Remember when you first had penetrative sex and it hurt a lot and then felt fine and then felt pretty good? That’s how anal sex goes too. If you’re having sex with someone with a penis, the head is, generally, the widest part, so once you get past that, it’ll start to feel better.
If you want to try anal play but aren’t quite ready for penetration, toys are a great way to get yourself up to it.
On the other hand, you can also use vibrators while you’re engaging in anal play to add clitoral or vaginal stimulation. While your partner is penetrating you anally, grab a vibrator to up the sensations.
If you use any toys anally, remember to properly clean them before using them vaginally (and after every use, of course).
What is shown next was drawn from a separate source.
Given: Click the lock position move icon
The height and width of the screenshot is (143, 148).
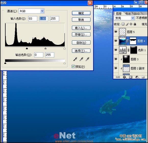Looking at the screenshot, I should point(131,24).
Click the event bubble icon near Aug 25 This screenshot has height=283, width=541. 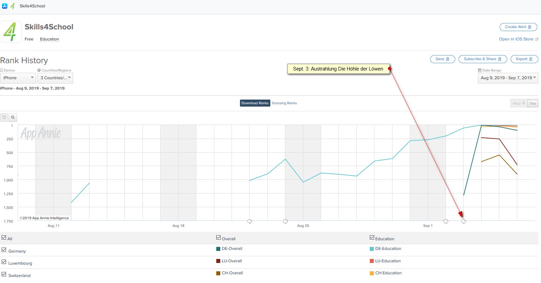click(285, 221)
Never go from anus to vagina
If you and your partner decide to move on from anal to vaginal sex, make sure your partner cleans themself or whatever toy they’re using first. Bacteria can easily travel from one to the other, and we don’t want any UTIs, BV, or yeast infections right now.
Don’t like it? No problem
If you hated it, you never have to do it again! That’s the joy of trying new sexual things—there’s no obligation to ever do them again. What ever will you try next?